§ **WORK INSTRUCTION**: From the listing below, retype exactly the line holding "Where should I click to: Select the Move", the line holding "You are a computer-use agent. The width", and the lines between them; skip everything else.

§ **SOURCE RECORDS**:

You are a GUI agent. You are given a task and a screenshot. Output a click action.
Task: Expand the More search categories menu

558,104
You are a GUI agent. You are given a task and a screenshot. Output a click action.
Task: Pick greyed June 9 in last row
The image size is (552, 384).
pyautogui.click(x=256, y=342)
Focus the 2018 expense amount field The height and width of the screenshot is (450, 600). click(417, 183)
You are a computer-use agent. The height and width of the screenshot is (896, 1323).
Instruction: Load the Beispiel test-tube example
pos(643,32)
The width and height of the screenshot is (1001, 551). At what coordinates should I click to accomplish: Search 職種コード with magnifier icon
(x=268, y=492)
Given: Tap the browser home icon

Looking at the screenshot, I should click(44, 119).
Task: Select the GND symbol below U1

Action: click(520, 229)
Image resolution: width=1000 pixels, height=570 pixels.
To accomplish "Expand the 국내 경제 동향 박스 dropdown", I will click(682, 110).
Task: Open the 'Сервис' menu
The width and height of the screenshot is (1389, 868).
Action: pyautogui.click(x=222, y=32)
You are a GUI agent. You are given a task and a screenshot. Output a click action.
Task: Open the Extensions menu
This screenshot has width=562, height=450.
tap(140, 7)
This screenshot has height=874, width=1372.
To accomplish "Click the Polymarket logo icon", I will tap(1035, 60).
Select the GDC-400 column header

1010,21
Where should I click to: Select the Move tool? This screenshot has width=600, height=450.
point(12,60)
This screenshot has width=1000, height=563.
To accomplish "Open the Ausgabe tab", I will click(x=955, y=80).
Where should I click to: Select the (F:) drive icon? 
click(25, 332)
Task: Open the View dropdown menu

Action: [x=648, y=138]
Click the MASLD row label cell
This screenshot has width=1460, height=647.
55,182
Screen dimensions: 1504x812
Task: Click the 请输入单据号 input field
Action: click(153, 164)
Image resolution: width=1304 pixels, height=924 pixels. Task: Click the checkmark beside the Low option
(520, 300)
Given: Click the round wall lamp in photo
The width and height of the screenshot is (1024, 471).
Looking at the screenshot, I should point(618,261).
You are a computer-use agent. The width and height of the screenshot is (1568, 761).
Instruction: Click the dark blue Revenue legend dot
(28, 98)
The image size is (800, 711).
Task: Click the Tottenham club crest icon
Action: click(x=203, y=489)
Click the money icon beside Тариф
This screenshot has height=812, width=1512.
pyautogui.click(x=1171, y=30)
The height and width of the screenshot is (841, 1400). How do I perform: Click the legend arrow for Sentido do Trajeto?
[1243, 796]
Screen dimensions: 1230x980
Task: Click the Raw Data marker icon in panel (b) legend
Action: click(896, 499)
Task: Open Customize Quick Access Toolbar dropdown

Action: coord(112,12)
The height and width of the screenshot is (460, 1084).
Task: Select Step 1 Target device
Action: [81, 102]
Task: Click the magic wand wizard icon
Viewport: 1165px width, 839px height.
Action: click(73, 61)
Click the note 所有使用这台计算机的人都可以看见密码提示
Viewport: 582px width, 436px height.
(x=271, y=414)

§ **ANSWER AREA**:
Where should I click to: Select the Move tool? This screenshot has width=600, height=450.
point(12,60)
This screenshot has width=1000, height=563.
To accomplish "Open the Ausgabe tab", I will click(x=955, y=80).
Where should I click to: Select the (F:) drive icon? 
click(25, 332)
Task: Open the View dropdown menu

Action: [x=648, y=138]
Click the MASLD row label cell
This screenshot has width=1460, height=647.
55,182
Screen dimensions: 1504x812
Task: Click the 请输入单据号 input field
Action: click(153, 164)
Image resolution: width=1304 pixels, height=924 pixels. Task: Click the checkmark beside the Low option
(520, 300)
Given: Click the round wall lamp in photo
The width and height of the screenshot is (1024, 471).
Looking at the screenshot, I should point(618,261).
You are a computer-use agent. The width and height of the screenshot is (1568, 761).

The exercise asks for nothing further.